__TASK STATEMENT__. When you reach the line containing "Viewport: 724px width, 1568px height.", begin copying exactly, and keep going through the last line of the records below, copying nothing before it.

[Data entries]
***

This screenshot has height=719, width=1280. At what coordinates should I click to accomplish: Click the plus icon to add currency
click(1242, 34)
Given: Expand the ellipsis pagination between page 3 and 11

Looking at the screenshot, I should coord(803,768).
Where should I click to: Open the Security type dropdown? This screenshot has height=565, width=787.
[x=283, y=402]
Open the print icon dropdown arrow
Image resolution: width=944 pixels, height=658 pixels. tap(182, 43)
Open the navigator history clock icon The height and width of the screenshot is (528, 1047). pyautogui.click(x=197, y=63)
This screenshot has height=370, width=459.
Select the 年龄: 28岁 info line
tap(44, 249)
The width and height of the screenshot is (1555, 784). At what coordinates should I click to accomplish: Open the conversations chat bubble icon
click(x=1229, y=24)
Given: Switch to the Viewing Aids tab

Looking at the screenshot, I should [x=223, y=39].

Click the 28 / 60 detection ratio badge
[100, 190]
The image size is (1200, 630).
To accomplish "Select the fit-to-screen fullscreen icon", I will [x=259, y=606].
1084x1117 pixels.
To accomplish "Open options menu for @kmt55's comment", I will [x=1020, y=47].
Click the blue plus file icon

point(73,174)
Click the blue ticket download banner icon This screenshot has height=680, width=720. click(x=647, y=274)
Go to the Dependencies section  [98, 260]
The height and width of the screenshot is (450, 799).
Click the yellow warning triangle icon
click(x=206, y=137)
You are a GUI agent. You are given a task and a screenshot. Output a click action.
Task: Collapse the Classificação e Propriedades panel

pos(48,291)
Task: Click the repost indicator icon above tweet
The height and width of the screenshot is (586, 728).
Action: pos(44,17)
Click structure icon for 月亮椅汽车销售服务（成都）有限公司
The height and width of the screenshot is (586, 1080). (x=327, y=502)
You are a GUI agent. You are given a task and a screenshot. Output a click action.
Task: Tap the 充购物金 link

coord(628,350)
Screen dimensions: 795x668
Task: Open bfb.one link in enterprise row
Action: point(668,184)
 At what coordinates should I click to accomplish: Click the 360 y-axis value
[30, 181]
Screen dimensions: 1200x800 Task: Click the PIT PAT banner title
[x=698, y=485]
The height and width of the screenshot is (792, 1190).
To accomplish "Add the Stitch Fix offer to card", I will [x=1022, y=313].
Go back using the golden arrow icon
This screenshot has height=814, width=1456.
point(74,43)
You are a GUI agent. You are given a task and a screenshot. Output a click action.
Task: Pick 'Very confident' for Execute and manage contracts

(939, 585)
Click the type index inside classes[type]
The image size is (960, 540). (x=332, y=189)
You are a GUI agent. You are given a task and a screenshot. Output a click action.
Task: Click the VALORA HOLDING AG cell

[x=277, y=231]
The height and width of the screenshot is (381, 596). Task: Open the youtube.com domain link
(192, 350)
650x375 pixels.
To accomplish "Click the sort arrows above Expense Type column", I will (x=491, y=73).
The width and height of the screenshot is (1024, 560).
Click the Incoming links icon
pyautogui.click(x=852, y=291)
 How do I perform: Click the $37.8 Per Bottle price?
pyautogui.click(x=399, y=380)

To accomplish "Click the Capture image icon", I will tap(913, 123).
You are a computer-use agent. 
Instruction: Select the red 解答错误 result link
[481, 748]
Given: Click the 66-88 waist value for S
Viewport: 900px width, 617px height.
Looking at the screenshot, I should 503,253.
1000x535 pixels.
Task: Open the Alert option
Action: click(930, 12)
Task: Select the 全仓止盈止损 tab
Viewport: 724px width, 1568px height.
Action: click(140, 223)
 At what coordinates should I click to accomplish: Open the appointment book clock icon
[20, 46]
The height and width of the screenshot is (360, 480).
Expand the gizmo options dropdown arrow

***

__OUTPUT__.
Viewport: 724px width, 1568px height.
Action: click(140, 223)
 At what coordinates should I click to accomplish: Open the appointment book clock icon
[20, 46]
The height and width of the screenshot is (360, 480).
Expand the gizmo options dropdown arrow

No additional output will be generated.